Estratto fornito ::
+++
Snorkeling nella laguna del reef

Nuotare con maschera e pinne - El Quseir - snorkeling

Due appassionati di snorkeling esplorano una delle lagune coralline davanti ad El Quseir (Egitto). L’acqua è molto bassa (non raggiunge il metro e mezzo) ed è ricchissima di coralli, pesci e invertebrati di ogni specie.

Una zona del reef spesso trascurata da chi ama nuotare con maschera e pinne per esplorare la barriera è la laguna interna. Molto spesso il reef vero e proprio costituisce una sorta di cintura coralligena che circonda le isole tropicali oppure un “cordone” che corre parallelo alla costa e con la sua “cresta” divide il mare aperto da una zona più interna, detta appunto laguna.

Nelle lagune coralline molto spesso l’acqua è piuttosto bassa e particolarmente calda perché non ha un ricambio continuo e diretto con la massa d’acqua più fredda dell’Oceano. Inoltre, a differenza del mare aperto, qui l’acqua è calma, particolarmente cristallina e inondata da una luce solare fortissima. E ricchissima di forme di vita.
Insomma, la laguna è una sorta di straodinario acquario naturale: una massa d’acqua relativamente piccola nella quale, grazie allo snorkeling, è possibile fare degli incontri sorprendenti esplorando rilassati ogni più piccolo anfratto e osservando in tutta tranquillità pesci e invertebrati dalle forme e dai colori strabilianti. E tutto questo senza doversi avventurare in immersioni profonde attrezzati di bombole, jacket e profondimetri vari.

L’attrezzatura

L’attrezzatura per lo snorkeling in laguna è tra le più semplici ed economiche. Per cominciare basta davvero poco: maschera e boccaglio. Se non siete dei forti nuotatori è meglio attrezzarsi anche di pinne. Ma visto che nella laguna spesso l’acqua è profonda pochi centimetri, al posto delle pinne si possono indossare delle apposite scarpette di gomma. L’importante – regola tassativa – è non scendere per nessuna ragione in acqua a piedi scalzi. Tra la rocce del fondo oppure nella sabbia si possono celare ricci, bivalvi taglienti, coralli urticanti. Sarebbe un vero peccato rovinare la vacanza solo per non aver preso una banale precauzione.

Nuotare con maschera e pinne - El Quseir - barriera corallina

La laguna è divisa dal mare aperto dalla corona costituita dalla barriera corallina vera e propria. La parte esterna della barriera è battuta dalle onde. La foto è stata scattata sulla sommità della barriera corallina: a sinistra c’è il mare aperto e a destra la laguna.

La maschera deve coprire anche il naso e permettere un campo visivo il più ampio possibile. Oggigiorno i modelli migliori sono realizzati in silicone. E’ importante che il bordo si adatti perfettamente alla conformazione del viso. Conviene provarne vari modelli. Il test per capire quale fa al caso nostro è molto semplice: si appoggia al viso e si inspira con il naso, trattenendo il respiro per qualche secondo: se si verifica l’effetto ventosa (cioè se la maschera rimane “incollata” al viso) il modello e la forma sono perfette.
+++
Righe di dati ::
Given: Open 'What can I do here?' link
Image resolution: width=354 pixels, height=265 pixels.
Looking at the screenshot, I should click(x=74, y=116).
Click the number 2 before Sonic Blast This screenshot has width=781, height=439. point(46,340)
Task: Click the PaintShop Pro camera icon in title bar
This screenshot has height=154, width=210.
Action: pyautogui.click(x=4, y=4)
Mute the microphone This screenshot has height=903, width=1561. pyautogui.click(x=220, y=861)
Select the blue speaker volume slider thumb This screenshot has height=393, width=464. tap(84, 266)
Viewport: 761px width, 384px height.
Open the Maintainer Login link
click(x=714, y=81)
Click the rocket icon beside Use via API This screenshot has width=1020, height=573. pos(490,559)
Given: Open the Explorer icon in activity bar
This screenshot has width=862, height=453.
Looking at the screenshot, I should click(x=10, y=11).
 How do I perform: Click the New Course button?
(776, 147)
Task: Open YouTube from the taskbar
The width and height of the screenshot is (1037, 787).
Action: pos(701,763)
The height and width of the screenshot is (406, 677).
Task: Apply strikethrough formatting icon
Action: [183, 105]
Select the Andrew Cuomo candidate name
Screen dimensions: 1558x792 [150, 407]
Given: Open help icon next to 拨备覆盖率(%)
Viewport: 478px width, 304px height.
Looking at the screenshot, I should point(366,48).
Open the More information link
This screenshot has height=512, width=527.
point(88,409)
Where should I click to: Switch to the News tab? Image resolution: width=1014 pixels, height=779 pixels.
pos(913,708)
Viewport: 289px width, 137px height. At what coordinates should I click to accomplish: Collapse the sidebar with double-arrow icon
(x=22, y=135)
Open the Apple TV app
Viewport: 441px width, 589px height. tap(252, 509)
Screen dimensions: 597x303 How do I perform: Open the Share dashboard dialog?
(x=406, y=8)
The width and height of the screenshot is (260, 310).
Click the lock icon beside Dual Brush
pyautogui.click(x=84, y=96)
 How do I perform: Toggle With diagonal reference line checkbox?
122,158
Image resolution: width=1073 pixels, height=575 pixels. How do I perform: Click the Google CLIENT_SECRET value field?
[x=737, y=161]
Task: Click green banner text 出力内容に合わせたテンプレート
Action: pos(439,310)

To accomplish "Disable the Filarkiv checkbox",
+++
Cosa fare ::
**A.** Elenca tutta l'attrezzatura che il testo sullo snorkeling in laguna indica per nuotare nella laguna, comprese le alternative che propone.
**B.** Secondo il testo sullo snorkeling in laguna, in quale materiale sono realizzate oggi le maschere migliori?
**C.** Scrivi il seguito del testo sullo snorkeling in laguna, partendo subito dopo l'ultima frase riportata.

Risposte all'esercizio ::
**A.**
- maschera
- boccaglio
- pinne
- scarpette di gomma

**B.** In silicone.

**C.**
Il boccaglio va scelto semplice e con il “morso” molto morbido. Il tubo deve essere abbastanza largo da consentire di respirare agevolmente ma non così largo da rendere difficoltoso lo svuotamento nel caso entri acqua. Il boccaglio si collega al cinghietto della maschera con un gancio in plastica. Un sistema alternativo, ora in disuso ma assai comodo, è di annodare al boccaglio una cordicella legata a mo’ di collana così da poterla infilare attorno al collo: quando serve, il boccaglio si infila sotto il cinghietto della maschera; quando invece non serve (per esempio mentre stiamo entrando in acqua) rimane penzolante al collo e a portata di mano.
Le pinne devono calzare morbide attorno al piede. Devono avere i bordi rinforzati. Se ci si limita allo snorkeling e non si hanno ambizioni da apneista è meglio scegliere un modello galleggiante.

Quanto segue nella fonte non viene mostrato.